Bob Wilson knew that gesture.
Chills trickled down his back. "If he lights his next one," he whispered to himself, "the way I think he is going to―"
The man at the desk took out another cigarette, tamped it on one end, turned it and tamped the other, straightened and crimped the paper on one end carefully against his left thumbnail and placed that end in his mouth.
Wilson felt the blood beating in his neck. Sitting there with his back to him was himself, Bob Wilson!
He felt that he was going to faint.
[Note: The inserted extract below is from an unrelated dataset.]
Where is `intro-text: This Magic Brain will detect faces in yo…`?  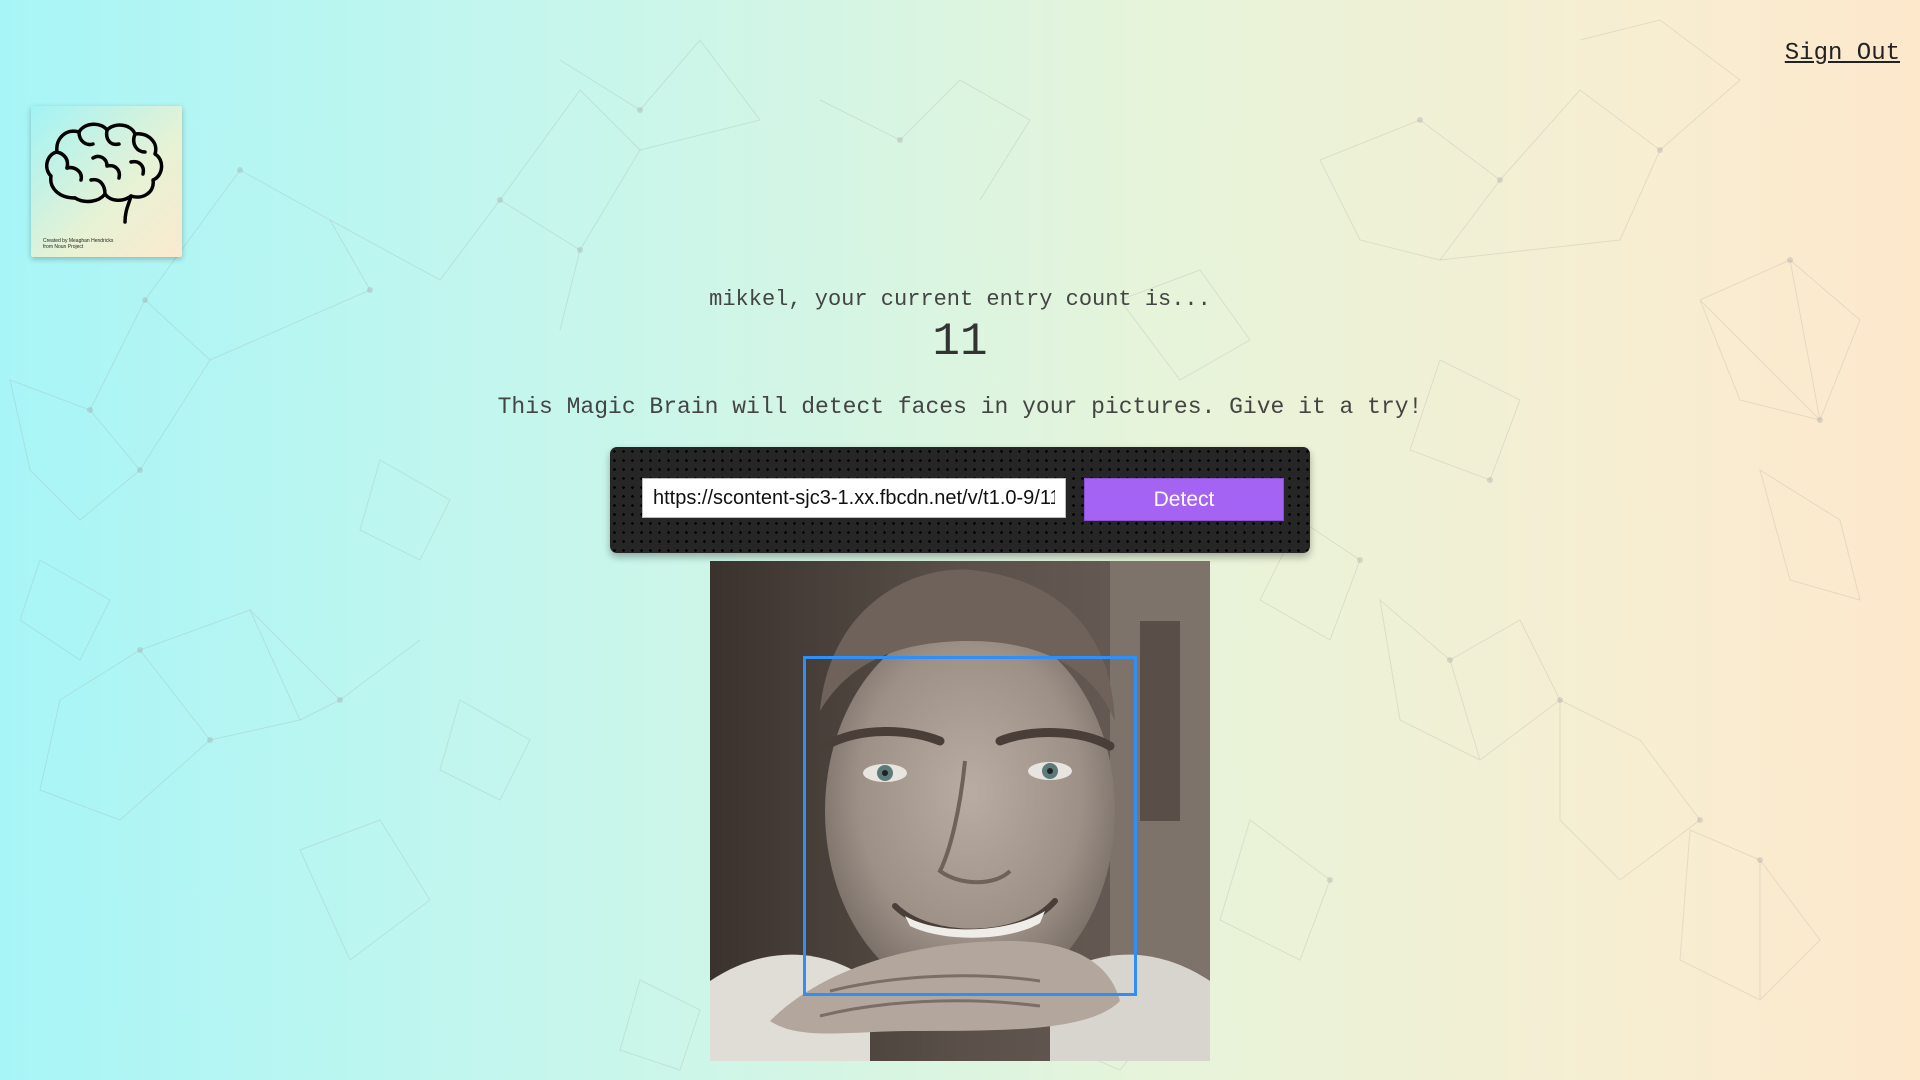
intro-text: This Magic Brain will detect faces in yo… is located at coordinates (960, 407).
He closed his eyes and steadied himself on a chair back. "I knew it," he thought, "the whole thing is absurd. I'm crazy. I know I'm crazy. Some sort of split personality. I shouldn't have worked so hard."
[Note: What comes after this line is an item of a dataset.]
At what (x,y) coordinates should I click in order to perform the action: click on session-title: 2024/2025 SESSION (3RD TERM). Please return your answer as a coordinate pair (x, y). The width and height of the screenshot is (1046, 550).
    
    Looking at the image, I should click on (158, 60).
The sound of typing continued.
He pulled himself together, and reconsidered the matter. Diktor had warned him that he was due for a shock, a shock that could not be explained ahead of time, because it could not be believed. "All right―suppose I'm not crazy. If time travel can happen at all, there is no reason why I can't come back and see myself doing something I did in the past. If I'm sane, that is what I'm doing.
"And if I am crazy, it doesn't make a damn bit of difference what I do!
"And furthermore," he added to himself, "if I'm crazy, maybe I can stay crazy and go back through the Gate! No, that does not make sense. Neither does anything else-the hell with it!"
He crept forward softly and peered over the shoulder of his double. "Duration is an attribute of the consciousness," he read, "and not of the plenum."